April 11, 2016

Statement at United Nations CCW Expert Meeting on Lethal Autonomous Weapon Systems

By Kelley Sayler, and Paul Scharre

As we enter our third year of discussions on lethal autonomous weapons, I would like to applaud states for their continued engagement on this important topic as well as offer some thoughts for consideration.

There has been an emerging view that, in addition to looking at technology, we ought to focus on the role of the human in lethal engagements. We share this perspective. Technology changes. In the field of machine intelligence, the past few years have seen rapid progress. Arguments in favor of banning weapons based on the state of technology today make little sense. What if technology improves? Could some of the same sensors and autonomy that can allow a self-driving car to avoid pedestrians be used to avoid civilian casualties in war? Perhaps. We should not preemptively close ourselves off to opportunities to decrease human suffering in war.

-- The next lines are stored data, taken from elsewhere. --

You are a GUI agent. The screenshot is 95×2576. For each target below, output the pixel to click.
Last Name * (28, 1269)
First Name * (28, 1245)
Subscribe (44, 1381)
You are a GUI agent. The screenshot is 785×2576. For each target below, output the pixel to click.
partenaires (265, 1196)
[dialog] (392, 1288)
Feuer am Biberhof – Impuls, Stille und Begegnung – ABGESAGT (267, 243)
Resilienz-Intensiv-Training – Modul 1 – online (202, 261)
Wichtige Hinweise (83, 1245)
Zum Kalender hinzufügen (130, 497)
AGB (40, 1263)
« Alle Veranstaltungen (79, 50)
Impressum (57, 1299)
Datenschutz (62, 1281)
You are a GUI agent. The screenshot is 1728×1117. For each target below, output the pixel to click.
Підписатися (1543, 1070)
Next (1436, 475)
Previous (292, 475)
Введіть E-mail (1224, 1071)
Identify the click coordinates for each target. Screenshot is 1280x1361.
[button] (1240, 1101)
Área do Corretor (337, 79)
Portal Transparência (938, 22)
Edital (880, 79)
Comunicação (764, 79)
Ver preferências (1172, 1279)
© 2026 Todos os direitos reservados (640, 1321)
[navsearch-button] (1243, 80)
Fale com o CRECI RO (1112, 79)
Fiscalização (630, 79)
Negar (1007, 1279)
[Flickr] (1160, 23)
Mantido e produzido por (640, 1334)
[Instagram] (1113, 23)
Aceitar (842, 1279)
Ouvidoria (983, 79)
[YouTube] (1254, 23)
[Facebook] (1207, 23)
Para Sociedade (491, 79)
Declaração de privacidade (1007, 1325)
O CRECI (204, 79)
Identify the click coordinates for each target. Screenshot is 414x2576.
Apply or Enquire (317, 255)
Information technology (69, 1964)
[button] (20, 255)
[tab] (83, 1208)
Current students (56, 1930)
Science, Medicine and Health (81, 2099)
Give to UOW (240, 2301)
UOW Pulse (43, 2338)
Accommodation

Humans’ obligations under IHL do not change, however. Humans are bound to ensure their actions are lawful. This imposes certain criteria on the extent to which humans must remain engaged in lethal decision-making.

Humans must have sufficient information about the weapon, the targets, and the specific context for action and sufficient time to make an informed decision that engagements are lawful. In addition, because weapons are tools in the hands of humans and not combatants themselves, humans must retain the ability to determine when those tools are no longer appropriate and engagements should cease. This does not mean real-time supervision of weapons or perfect information. That does not exist today for many weapons, such as cruise missiles. It does mean that autonomy must be bounded to ensure that failures, if they occur, do not lead to catastrophic consequences.

There is much work to be done to better understand the necessary role of human control and judgment in lethal force. Whether one uses the term “meaningful,” “appropriate,” or some other adjective, it is clear that continued human involvement in lethal force is essential. Rather than focus solely on what technology can and cannot do today, we ought to ask, if we had all the technology we could imagine, what role would we still want humans to play in lethal decision-making? What decisions require uniquely human judgment, and why?

Thanks very much for the opportunity to share these views.